[TASK DETAILS] Turn the listing lines from the line with "Task: Click the Proprietate" up to and including the line with "Action: point(225,285)" into a JSON list of strings, one string per line, skipping blank lines. Leave the pictures out of the result.

(Item position entries)
###

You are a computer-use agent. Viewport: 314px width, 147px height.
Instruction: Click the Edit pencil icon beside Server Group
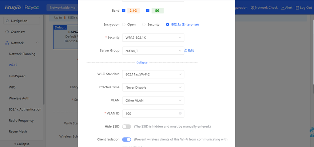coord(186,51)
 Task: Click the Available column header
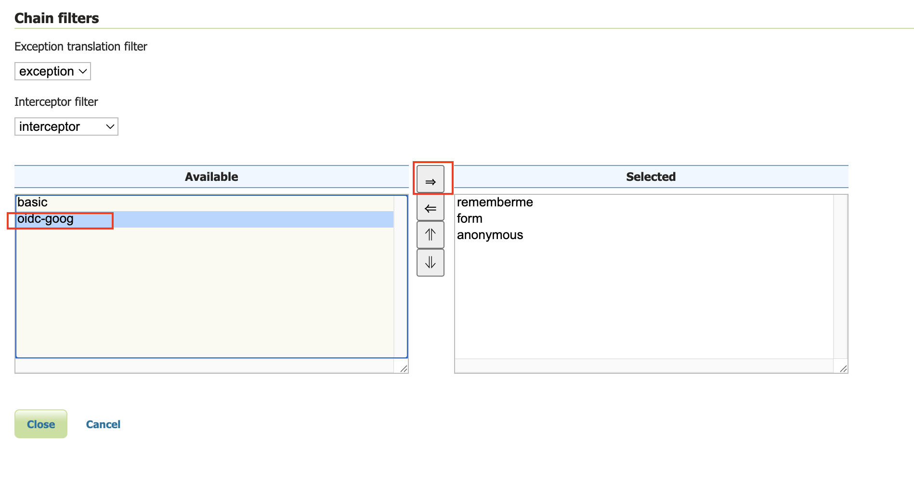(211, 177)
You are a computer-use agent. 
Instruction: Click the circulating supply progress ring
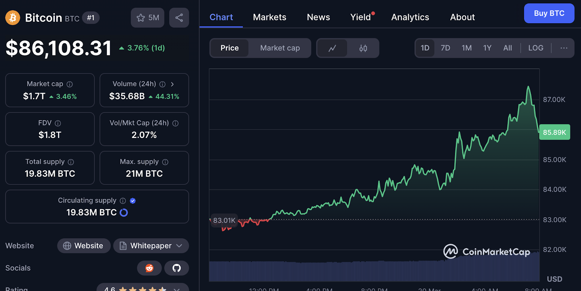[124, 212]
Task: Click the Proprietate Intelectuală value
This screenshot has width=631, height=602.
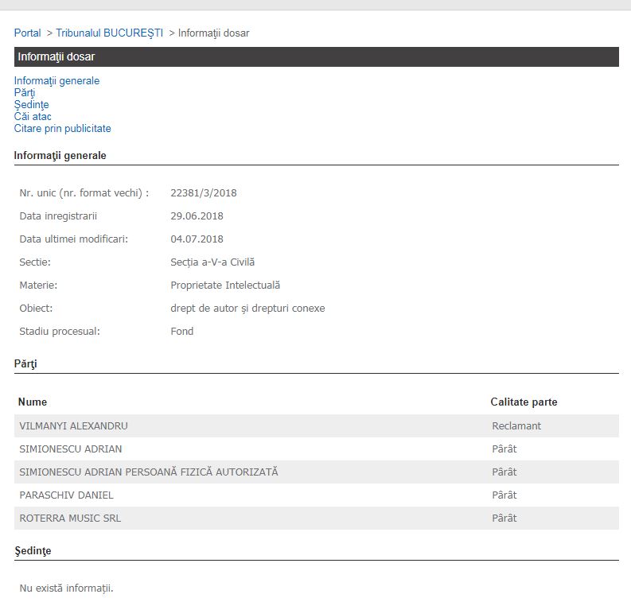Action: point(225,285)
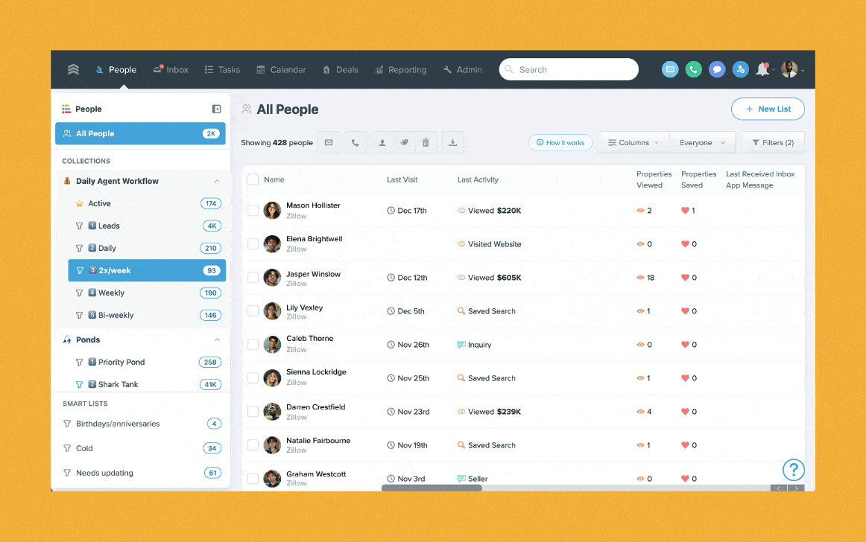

###

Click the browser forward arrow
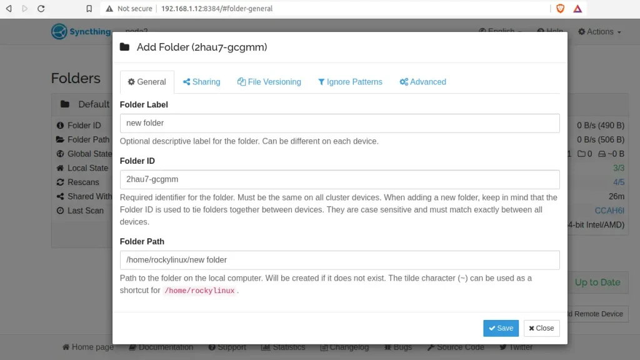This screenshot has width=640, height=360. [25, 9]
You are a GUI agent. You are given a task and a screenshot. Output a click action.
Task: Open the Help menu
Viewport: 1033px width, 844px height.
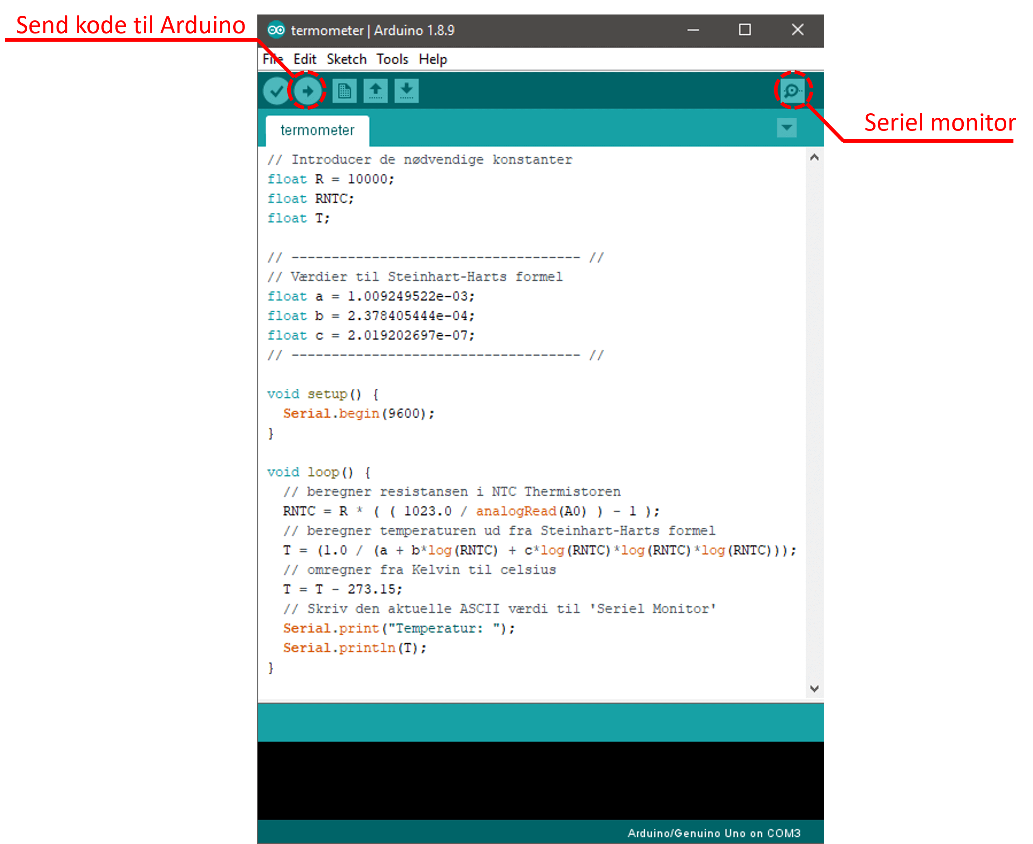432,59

###

[RESPONSE]
[
  "Task: Click the Proprietate Intelectuală value",
  "This screenshot has width=631, height=602.",
  "Action: point(225,285)"
]